▶ EXERCISE OBJECTIVE:
Your answer must be the lines from the one containing "The height and width of the screenshot is (553, 917)." through the last line below, copied exactly, with no pictures.

DATASET ENTRIES: Begin

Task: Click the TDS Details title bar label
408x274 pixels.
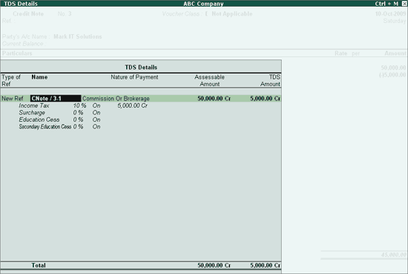Action: point(21,4)
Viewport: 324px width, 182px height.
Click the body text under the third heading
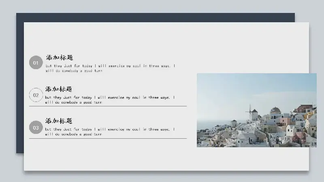pyautogui.click(x=110, y=131)
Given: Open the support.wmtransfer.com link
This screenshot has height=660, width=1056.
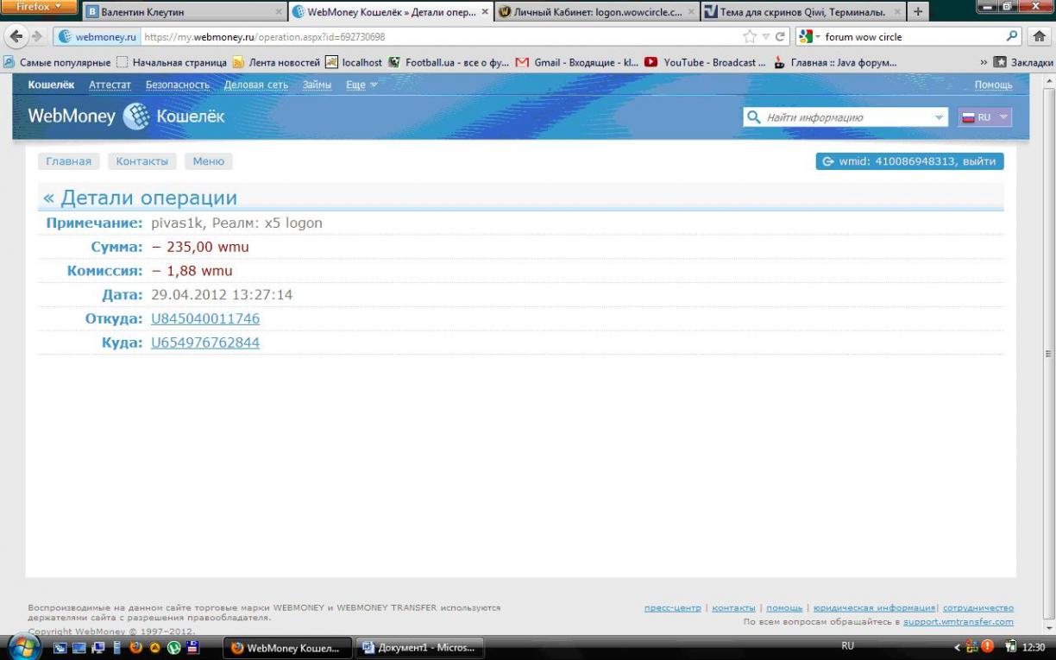Looking at the screenshot, I should tap(958, 622).
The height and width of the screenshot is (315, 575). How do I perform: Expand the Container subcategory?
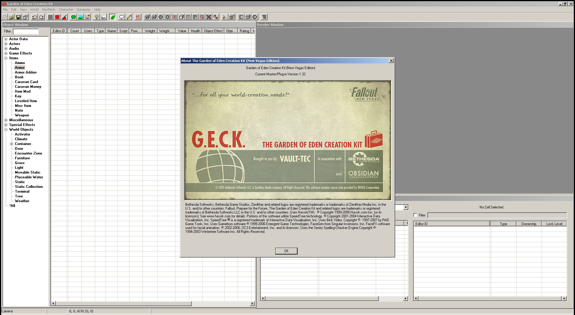pos(12,144)
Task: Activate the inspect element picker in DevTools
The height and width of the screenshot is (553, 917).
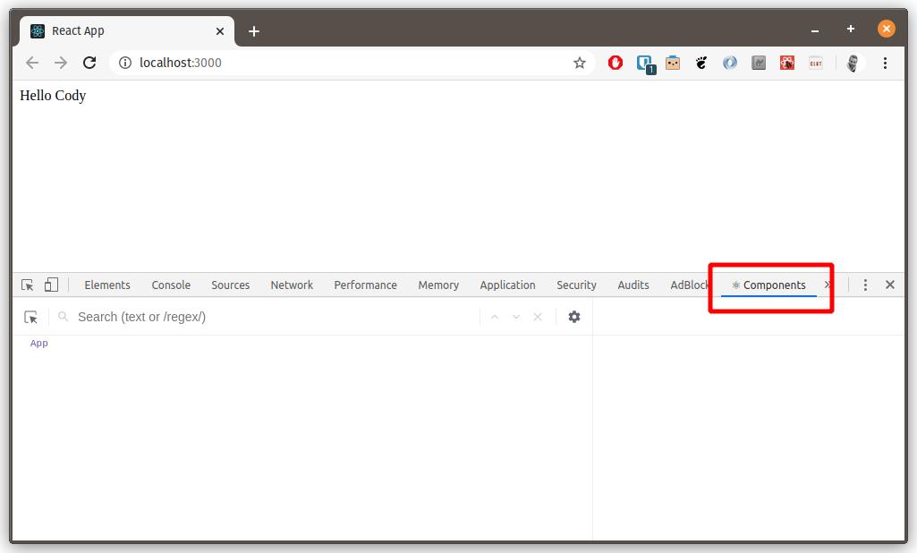Action: click(x=27, y=284)
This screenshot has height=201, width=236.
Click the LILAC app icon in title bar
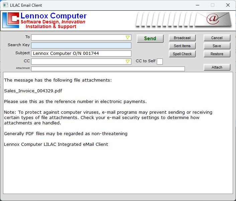click(5, 5)

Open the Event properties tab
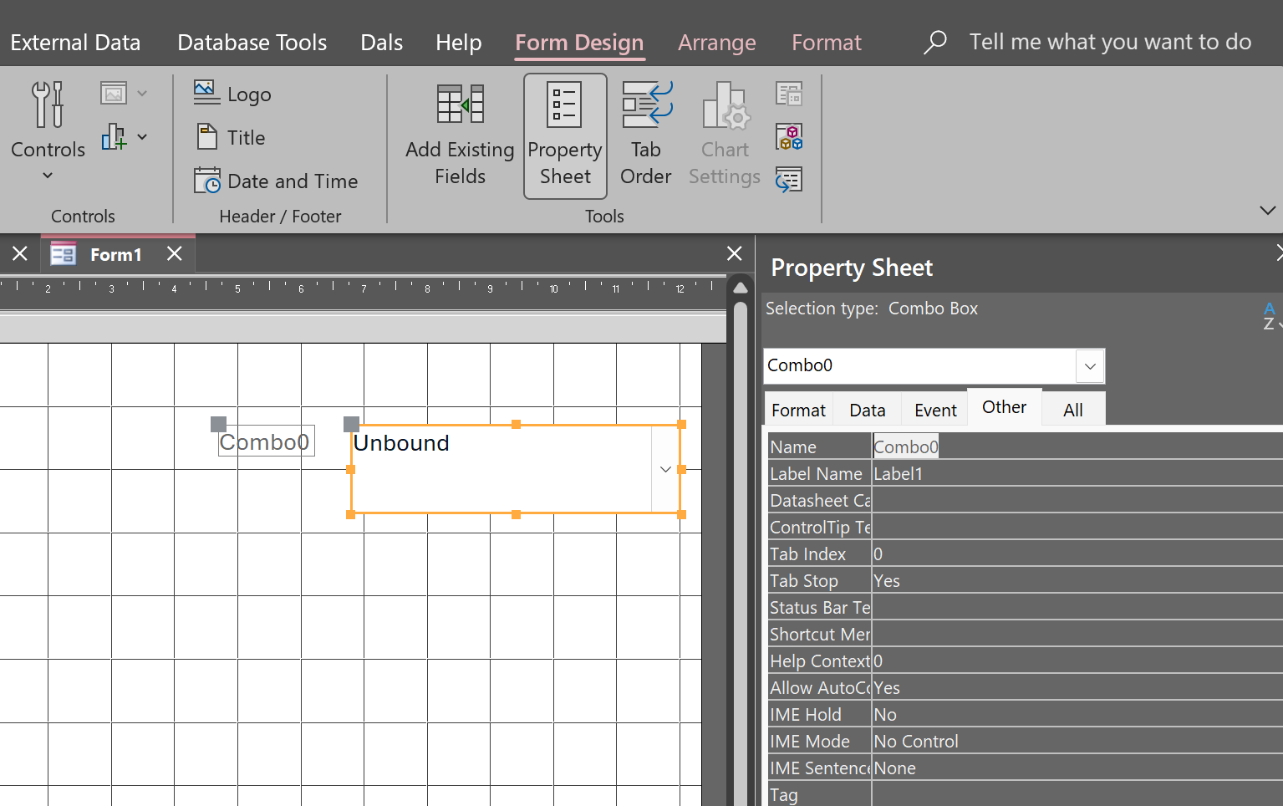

DATASET ENTRIES: End

▶ ANSWER TO THE PROBLEM:
The height and width of the screenshot is (553, 917).
Action: click(x=27, y=284)
This screenshot has height=201, width=236.
Click the LILAC app icon in title bar
click(5, 5)

Open the Event properties tab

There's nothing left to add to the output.